Sun Surface Activities To Change, According To NASA
The Sun is changing, and although it would not look too apparent from the naked eye, filtered telescopes will show that the mini-magnetic explosions occurring continuously on its surface are diminishing. This is because the Sun is entering a period known as the "solar minimum," an event that occurs every 11 years.
According to Newsweek, the reduction of the sunspots means that there are fewer flashes of X-rays and extreme ultraviolet radiation to the Earth's atmosphere. However, these changes do not mean that the Sun is any less active than it usually is. The diminishing sunspots will only give way for another type of solar activity that is now taking form.
Dean Pesnell of the NASA's Goddard Space Station Flight Center explained to Phys.org that during a solar minimum, scientists can see the development of long-lived coronal holes. These "holes" are large areas on the Sun's atmosphere that releases solar particles from the star.
A solar eclipse on Aug. 21 will have viewers see the coronals in action so long as they are equipped with the proper telescopes. What is interesting about these holes is that they are actually seen all throughout the solar cycle but last longer periods during the solar minimum, some of which extend six months or even more.

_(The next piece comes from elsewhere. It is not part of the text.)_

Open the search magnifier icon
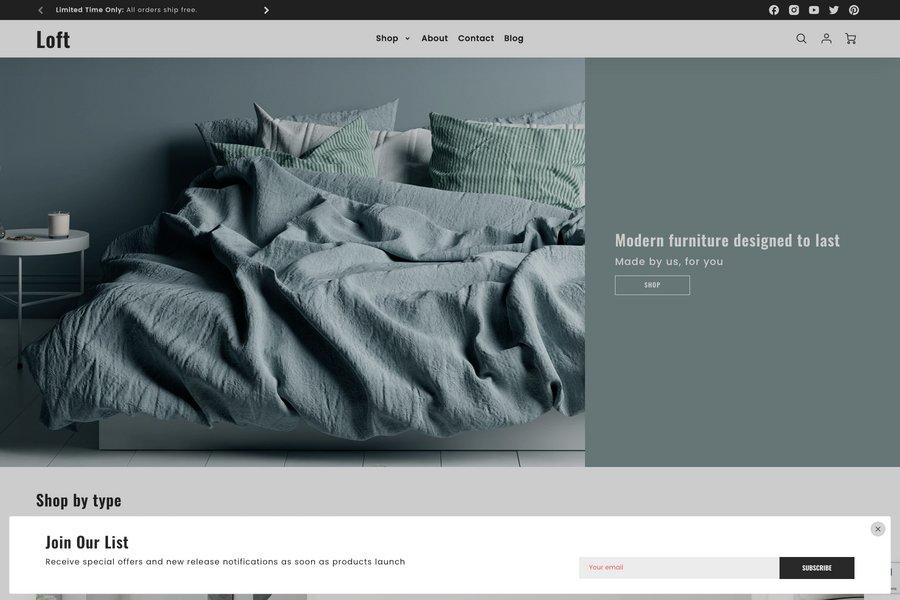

There is no significant impact made by the solar minimum on the way people experience the Sun. However, it does create changes in space weather that could lead to some disruption of the Earth's magnetosphere, which can then lead to disruptions in communication and navigation systems.
Opposite the solar minimum is the solar maximum. At this point, sunspots are at its highest levels of activity, ultraviolet radiation can cause satellites traveling in low-Earth orbit to experience friction, which creates a drag and makes satellites lose their speed, until they eventually fall back down to Earth.